Kay Brown soon reported to Culver City on her meeting with Walter White. "Mr. White, honey chile, is a negro who by virtue of being white goes many places as a white," she wrote. "However, he does not sail under false colors and is well known in New York as a negro and promptly told me he was one during the first five minutes of the interview." Brown was charming, White was affable, and they parted friends; it was so merry a get-together that Brown hated to tell Selznick that White had asked for a copy of the screenplay.

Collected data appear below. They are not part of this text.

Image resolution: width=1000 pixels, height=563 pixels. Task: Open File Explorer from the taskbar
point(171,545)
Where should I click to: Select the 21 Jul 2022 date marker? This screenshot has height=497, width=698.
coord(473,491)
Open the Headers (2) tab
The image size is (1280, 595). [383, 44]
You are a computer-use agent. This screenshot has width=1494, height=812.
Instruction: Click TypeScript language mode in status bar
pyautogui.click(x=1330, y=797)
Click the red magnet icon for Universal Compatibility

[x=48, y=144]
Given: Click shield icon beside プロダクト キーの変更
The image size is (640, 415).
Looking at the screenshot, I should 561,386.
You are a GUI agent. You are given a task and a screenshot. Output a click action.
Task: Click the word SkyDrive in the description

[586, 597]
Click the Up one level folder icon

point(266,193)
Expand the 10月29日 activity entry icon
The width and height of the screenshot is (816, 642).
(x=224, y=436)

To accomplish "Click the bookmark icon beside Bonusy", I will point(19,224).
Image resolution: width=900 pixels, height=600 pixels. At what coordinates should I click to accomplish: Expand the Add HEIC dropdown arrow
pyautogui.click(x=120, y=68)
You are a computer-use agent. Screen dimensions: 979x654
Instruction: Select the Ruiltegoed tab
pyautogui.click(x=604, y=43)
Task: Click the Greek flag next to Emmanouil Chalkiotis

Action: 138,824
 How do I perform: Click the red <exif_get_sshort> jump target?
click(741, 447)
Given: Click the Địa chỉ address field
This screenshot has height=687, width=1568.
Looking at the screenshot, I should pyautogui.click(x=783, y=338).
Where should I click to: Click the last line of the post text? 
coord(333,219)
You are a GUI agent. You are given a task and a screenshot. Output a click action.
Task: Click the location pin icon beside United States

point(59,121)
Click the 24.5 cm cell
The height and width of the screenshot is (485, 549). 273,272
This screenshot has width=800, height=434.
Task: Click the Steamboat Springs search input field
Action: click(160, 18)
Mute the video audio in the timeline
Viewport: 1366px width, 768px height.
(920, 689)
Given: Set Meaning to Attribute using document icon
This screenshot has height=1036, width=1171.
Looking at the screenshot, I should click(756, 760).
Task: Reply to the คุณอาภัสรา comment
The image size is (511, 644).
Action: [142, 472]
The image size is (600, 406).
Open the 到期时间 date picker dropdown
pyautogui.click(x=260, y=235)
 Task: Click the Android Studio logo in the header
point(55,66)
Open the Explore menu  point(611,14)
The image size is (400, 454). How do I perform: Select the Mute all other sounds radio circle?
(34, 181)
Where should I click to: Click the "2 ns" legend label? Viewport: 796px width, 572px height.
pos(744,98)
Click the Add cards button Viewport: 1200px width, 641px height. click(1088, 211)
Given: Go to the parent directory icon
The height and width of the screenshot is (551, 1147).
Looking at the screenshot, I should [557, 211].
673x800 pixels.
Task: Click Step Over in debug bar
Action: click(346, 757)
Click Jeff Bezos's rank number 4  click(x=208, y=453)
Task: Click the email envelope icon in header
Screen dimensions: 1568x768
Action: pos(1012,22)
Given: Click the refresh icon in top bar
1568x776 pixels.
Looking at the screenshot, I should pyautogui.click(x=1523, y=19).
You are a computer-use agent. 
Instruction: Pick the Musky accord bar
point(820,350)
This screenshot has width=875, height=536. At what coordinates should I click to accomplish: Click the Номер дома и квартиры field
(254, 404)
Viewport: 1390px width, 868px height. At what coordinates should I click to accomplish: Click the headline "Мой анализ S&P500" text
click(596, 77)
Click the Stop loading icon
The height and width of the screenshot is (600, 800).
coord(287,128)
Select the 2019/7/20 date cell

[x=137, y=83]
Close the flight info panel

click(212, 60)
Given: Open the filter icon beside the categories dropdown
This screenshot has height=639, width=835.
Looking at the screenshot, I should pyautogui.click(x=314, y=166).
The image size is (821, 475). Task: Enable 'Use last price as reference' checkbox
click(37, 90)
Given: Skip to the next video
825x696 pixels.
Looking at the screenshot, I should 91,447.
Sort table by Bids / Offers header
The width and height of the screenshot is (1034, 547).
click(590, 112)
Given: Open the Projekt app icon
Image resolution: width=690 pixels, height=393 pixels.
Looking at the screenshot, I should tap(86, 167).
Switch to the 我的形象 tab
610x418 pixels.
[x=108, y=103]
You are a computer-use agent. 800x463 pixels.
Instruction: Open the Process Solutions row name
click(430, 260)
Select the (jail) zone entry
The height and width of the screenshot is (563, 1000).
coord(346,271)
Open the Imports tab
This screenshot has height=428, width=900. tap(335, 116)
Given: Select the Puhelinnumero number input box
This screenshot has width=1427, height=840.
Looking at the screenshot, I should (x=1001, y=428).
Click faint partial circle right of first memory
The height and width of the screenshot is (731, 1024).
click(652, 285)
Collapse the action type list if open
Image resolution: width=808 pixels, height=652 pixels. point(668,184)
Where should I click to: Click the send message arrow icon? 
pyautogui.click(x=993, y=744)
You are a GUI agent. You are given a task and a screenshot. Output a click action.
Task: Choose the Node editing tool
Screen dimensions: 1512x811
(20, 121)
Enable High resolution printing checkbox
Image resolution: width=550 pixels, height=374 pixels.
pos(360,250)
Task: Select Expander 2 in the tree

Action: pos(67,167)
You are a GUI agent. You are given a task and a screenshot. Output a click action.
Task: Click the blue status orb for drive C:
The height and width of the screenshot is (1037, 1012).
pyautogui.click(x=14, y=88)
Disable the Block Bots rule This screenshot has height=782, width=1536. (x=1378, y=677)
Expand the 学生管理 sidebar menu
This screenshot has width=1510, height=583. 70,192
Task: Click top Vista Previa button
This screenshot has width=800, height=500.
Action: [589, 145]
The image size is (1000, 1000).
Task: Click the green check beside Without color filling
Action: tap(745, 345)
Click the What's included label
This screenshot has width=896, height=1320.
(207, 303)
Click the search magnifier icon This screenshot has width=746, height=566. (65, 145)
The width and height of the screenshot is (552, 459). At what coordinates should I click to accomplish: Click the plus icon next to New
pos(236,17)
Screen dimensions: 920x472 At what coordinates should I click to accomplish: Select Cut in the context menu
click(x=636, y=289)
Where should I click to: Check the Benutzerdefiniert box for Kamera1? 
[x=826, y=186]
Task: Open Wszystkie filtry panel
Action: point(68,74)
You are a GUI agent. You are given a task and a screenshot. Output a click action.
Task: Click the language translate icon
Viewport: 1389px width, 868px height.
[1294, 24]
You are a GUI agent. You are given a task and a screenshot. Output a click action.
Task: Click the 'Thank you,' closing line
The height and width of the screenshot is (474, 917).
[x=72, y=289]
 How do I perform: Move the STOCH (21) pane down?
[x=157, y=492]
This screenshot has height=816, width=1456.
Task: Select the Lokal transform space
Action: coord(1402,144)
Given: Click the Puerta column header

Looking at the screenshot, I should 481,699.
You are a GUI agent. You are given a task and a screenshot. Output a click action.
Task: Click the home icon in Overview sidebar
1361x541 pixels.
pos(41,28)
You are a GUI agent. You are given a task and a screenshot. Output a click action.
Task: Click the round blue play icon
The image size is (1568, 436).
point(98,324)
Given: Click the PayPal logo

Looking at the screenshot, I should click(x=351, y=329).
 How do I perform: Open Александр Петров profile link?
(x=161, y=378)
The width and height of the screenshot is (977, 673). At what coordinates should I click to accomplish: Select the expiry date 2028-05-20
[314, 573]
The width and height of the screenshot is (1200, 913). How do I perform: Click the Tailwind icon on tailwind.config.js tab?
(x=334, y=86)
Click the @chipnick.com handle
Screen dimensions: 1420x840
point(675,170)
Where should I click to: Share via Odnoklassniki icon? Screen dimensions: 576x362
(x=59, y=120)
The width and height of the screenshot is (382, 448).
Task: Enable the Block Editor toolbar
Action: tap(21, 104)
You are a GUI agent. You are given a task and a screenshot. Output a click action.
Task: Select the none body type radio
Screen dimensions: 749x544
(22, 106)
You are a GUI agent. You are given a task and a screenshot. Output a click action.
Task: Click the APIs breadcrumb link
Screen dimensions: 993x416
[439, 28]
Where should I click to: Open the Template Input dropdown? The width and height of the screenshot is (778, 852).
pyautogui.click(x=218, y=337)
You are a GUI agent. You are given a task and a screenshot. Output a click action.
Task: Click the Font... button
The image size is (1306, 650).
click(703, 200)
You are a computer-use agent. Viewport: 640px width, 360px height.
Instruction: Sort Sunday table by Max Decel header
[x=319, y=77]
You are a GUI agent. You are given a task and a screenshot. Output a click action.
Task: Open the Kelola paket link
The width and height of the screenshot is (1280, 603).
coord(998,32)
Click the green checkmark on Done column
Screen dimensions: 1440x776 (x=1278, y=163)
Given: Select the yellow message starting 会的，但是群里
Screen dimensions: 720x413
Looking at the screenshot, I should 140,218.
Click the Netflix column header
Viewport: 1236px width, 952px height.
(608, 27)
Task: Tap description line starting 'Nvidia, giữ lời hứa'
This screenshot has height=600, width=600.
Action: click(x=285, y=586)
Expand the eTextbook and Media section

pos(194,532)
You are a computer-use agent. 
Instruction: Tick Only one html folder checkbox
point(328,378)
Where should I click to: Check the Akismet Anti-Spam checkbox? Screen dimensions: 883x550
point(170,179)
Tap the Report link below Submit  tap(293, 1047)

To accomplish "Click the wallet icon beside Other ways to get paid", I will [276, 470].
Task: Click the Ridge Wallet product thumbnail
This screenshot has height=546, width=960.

White would have objected strenuously to "nigger," as Brown and Selznick must have known. Butterfly McQueen (Prissy) also apparently objected to the word, at least privately. "I was unhappy because it seemed so authentic," she later told a Georgia newspaper. The antecedents for "it" were presumably the clothes, the accent, the deference to the white characters, and above all the use in the screenplay of "nigger"—a word whose authenticity reminded her of a racial legacy she longed to forget. "I complained so much," she added, that Hattie McDaniel "warned me that Mr. Selznick would never give me another job." In fact McDaniel, too, had complained. According to The Pittsburgh Courier, she was "race-proud" and would never say the word "nigger." According to her biographer, Carlton Jackson, she also influenced her peers to make known their feelings about its use. Meanwhile, Joe Breen, the director of the Hays Office, was having second thoughts. A re-release of The Birth of a Nation was pending; because of that and reports of theater riots over use of the word "nigger" in a 1934 picture, Breen urged that Gone With the Wind delete all racial epithets.

Selznick wanted to retain the "Negro flavor" of the picture—but to use "nigger" he would have to face down White, Breen, the black press, and his black actors. The actors, meeting privately with Victor Shapiro, the studio public-relations director, had expressed their anxiety over racial elements of the production yet agreed to play the slaves more or less as Margaret Mitchell and Sidney Howard had written them. In return, Shapiro vowed that they would not have to say "nigger." Selznick, with mixed feelings, honored Shapiro's promise. The words "darkies" and "inferiors" stayed in the screenplay—but not "nigger."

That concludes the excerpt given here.